Always check with your health care provider to be sure the herbal treatment you select is right for you. High-quality, natural supplements designed to support adrenal function, like my Adrenal Support Formula, can also be useful when beginning the healing process.

4. Keep moving – gently

While vigorous exercise isn’t advisable in the late stages of adrenal fatigue, it’s still important to get up and move. If all you can manage is a walk from upstairs to downstairs a couple of times a day, do that to get yourself started. Then slowly increase your walking time, or begin some gentle weight training. Remember – the point of this isn’t to see how hard you can push, so save the high impact cardio class for after you’ve fully healed.

5. Don’t ignore emotional trauma

Good emotional health is essential to proper adrenal function. If you’re hanging on to old hurts, all that stress lingers in your body. I’ve never met a woman yet who didn’t have some emotional trauma leftover from childhood or past relationships. Take steps to address this trauma, either through self-care practices or with professional help (ideally, with a bit of both).

Know your internal stories, and take some time to determine which are true (“I had a difficult childhood”) and which are not (“I’ll never be good enough”). Try to be present in the moment you are living, not the moments gone by. Practice positivity with a gratitude journal, positive affirmations, or surrounding yourself with positive people. Turn off distressing news when you can. Reach out to help others. And above all, find the joy in your life.

6. Eat to promote adrenal health

I often say food is better than any other medicine. Fresh fruits and vegetables are key to a healthy, balanced diet.
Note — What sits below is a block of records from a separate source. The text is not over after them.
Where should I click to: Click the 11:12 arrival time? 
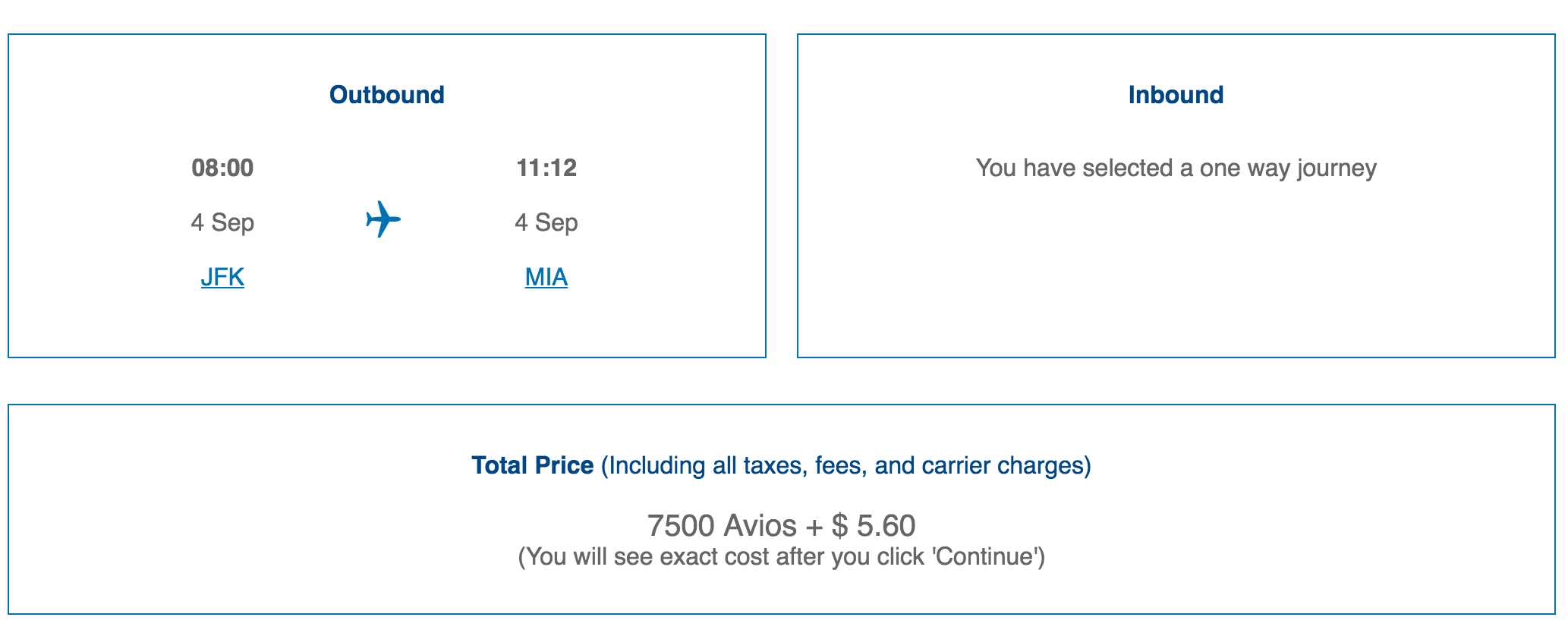click(546, 168)
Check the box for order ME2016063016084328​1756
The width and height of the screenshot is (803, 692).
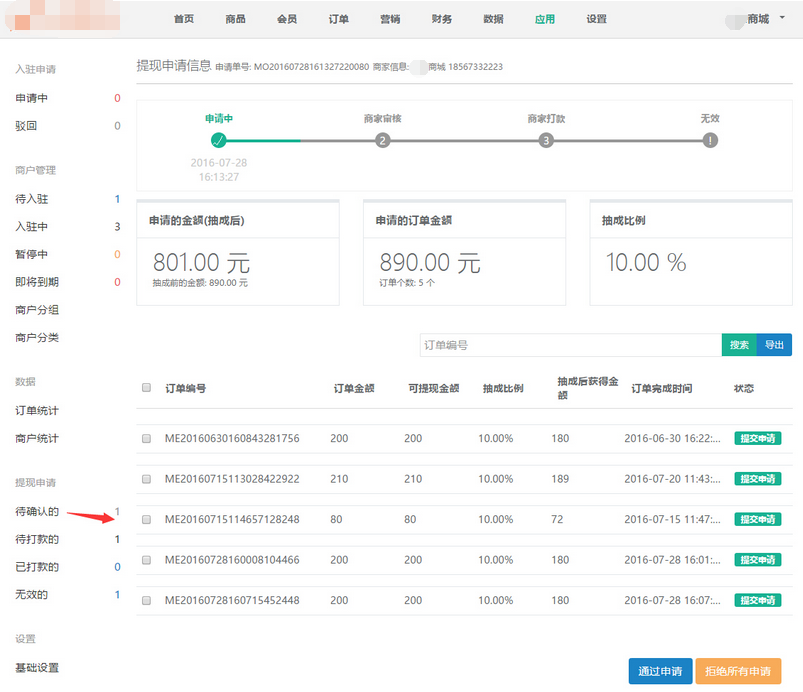point(147,439)
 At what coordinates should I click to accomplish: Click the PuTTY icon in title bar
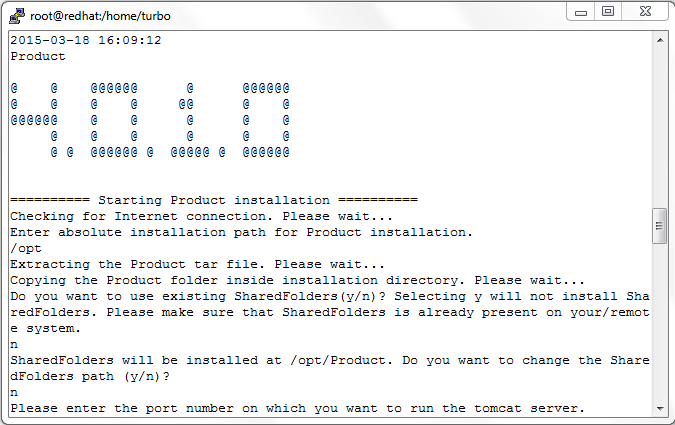click(17, 16)
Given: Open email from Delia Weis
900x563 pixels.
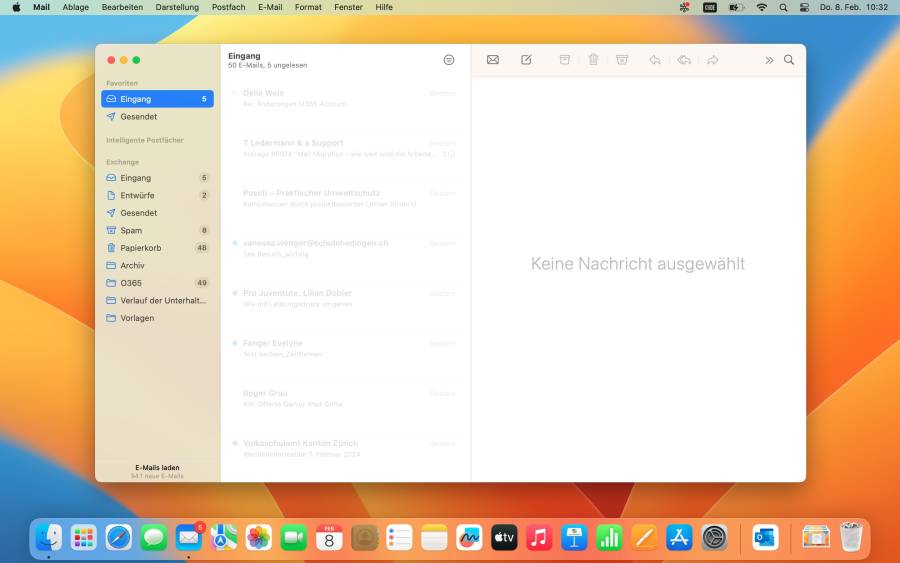Looking at the screenshot, I should tap(340, 98).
Eat at regular intervals to avoid stress on your system, avoid caffeine and sugar when you can, and educate yourself on the best foods for supporting adrenal function.

7. Prioritize quality sleep

Poor sleep is a major stressor on your body. You should strive to get 7-8 hours of sleep every night — more when healing from adrenal dysfunction. Create a restful bedtime routine (one that doesn’t include electronics) to help you relax and prepare for quality sleep. A quick power nap in the middle of the day can really make a difference as well.

Address stress: your adrenal glands will thank you

Sandra is at the beginning of her journey. She has a long way to go, and there’s no way to rush healing. But she’s tried some of the strategies I recommended, and she was happy to report that after just a few weeks she already felt much better. She could get out of bed more easily, and as long as she was careful about not pushing too hard, she could make it all the way to bedtime without a nap.

It wasn’t easy to put herself first in order to heal. She had to do some hard work to set clear boundaries in the household, give herself permission to take time for herself, and spend some time addressing (and releasing) the emotional burden she’d carried for far too long. As difficult as it was, Sandra told me, it was entirely worth it!